L’âge d’or de l’expatriation où des conditions très généreuses permettaient aux salariés mobiles de s’enrichir semble bien révolu ! La rigueur est un acte rationnel de gestion et il est cohérent de s’en préoccuper. Toutefois plusieurs questions se posent :
Ø Attention à ne pas privilégier le court terme au long terme. La réflexion sur la baisse des coûts est délicate car relative à des enjeux de développement stratégique. Ce ne sont pas des coûts de fonctionnement, mais des investissements dont il faut pouvoir mesurer le retour. Jusqu’où aller dans la démarche ? Attention à ne pas franchir la ligne : il n’est pas bon (pour la réussite des missions) de faire partir des salariés trop mécontents de leur sort… avec le risque de ne plus avoir de candidat au départ in fine. Bien sûr, il est possible de développer les compétences des salariés des pays étrangers. Mais cela prend du temps, cela a un coût, et cela a des conséquences sur le mode de contrôle exercé à l’étranger, sur la coordination des projets, sur la constitution d’une culture groupe…

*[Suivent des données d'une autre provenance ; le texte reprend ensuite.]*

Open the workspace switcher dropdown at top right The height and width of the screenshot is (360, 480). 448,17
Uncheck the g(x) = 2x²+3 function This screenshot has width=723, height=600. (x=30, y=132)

Ø La banalisation de la mobilité dans le cadre de la carrière redessine la répartition et l’organisation du travail à l’échelle de la planète. Des abus ont été observés dans le passé : une générosité excessive conduisait à constituer une caste d’expatriés privilégiés impossibles à réintégrer. A l’inverse, considérer la mobilité comme « normale », nier les difficultés qui peuvent être liées à cette condition, risque d’aboutir à l’effet inverse. La concurrence sur les marchés est désormais mondiale, y compris sur le marché du travail. Banaliser la mobilité renforce cette concurrence (entre les salariés…et entre les organisations) et il n’est pas sûr que ceci renforce l’engagement des salariés vis-à-vis de leur entreprise. Fidéliser les talents a aussi un coût…
Le problème est donc complexe. Une chose est sûre : la réduction des coûts ne doit pas être une fin en soi, mais doit être reliée aux enjeux globaux.C'est une réflexion transversale et pas seulement une affaire de techniques.